Pour aborder ces aquarelles, j’ai besoin de m’appuyer sur un dessin solide. Pour cela, je pratique régulièrement la copie, en particulier les portraits des grands peintres classiques. Je reviens souvent vers Sargent et les dessinateurs de la fin du XIXe siècle, dont la justesse et la construction restent pour moi une référence essentielle.
Sur place, il m’arrive de dessiner. Dans ces moments, le dessin peut rapidement s’éloigner du réel : les formes s’assouplissent, une certaine liberté s’installe, et je cherche parfois un équilibre plus romantique. Ces recherches peuvent ensuite nourrir mes aquarelles. Mais ces situations restent rares.
Le plus souvent, je préfère travailler directement à l’aquarelle, sans dessin préalable. Cette approche plus immédiate correspond davantage à ma manière de saisir le motif.

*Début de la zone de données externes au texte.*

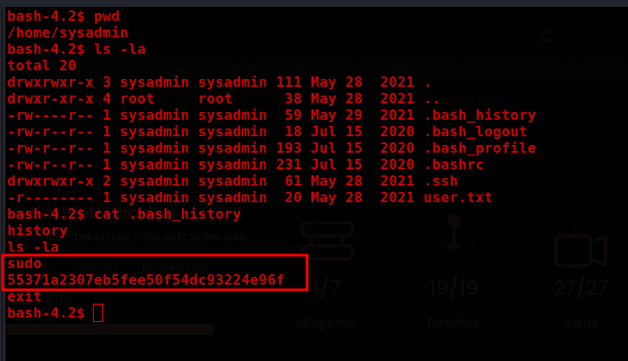The height and width of the screenshot is (361, 628).
Task: Click the joystick challenges icon
Action: [454, 232]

Je ne pratique l’aquarelle que durant mes voyages. Le reste de l’année est consacré à la peinture à l’huile. Cette alternance implique une forme de rupture : après parfois plusieurs mois sans aquarelle, je me retrouve face au motif avec une certaine fragilité. Le doute s’installe, avec la sensation de ne plus être tout à fait au niveau.
Mais c’est aussi dans cette incertitude que le travail commence.